■ Description of the task
Copy exactly, and only, the lines that start at the line containing "Where should I click to: Click" and end at the last line of the material below.

■ Records for the exercise
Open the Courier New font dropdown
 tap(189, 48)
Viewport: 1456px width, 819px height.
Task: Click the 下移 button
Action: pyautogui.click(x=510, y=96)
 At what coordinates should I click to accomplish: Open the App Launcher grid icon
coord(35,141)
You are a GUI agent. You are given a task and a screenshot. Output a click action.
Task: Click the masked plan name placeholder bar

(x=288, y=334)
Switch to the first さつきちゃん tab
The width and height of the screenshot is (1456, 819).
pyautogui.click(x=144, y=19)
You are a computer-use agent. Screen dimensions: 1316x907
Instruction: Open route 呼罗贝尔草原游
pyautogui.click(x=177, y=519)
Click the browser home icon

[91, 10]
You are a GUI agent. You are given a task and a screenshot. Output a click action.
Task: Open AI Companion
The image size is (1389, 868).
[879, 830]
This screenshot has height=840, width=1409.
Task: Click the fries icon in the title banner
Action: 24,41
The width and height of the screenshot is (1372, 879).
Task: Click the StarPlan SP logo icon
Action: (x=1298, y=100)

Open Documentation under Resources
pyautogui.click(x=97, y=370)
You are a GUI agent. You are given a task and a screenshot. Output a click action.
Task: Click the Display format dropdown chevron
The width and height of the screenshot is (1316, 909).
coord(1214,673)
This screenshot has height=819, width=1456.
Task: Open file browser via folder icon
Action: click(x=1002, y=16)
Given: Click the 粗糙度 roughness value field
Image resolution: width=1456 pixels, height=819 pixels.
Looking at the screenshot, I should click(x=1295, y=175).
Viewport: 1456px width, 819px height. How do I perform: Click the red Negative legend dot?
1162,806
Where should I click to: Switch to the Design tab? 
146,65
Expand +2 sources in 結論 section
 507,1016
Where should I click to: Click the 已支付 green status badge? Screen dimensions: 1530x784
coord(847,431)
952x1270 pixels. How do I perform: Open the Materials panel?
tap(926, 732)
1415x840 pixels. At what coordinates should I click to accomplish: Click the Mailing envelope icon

■ Completed task
Where should I click to: Click the 已支付 green status badge? Screen dimensions: 1530x784
coord(847,431)
952x1270 pixels. How do I perform: Open the Materials panel?
tap(926, 732)
1415x840 pixels. At what coordinates should I click to accomplish: Click the Mailing envelope icon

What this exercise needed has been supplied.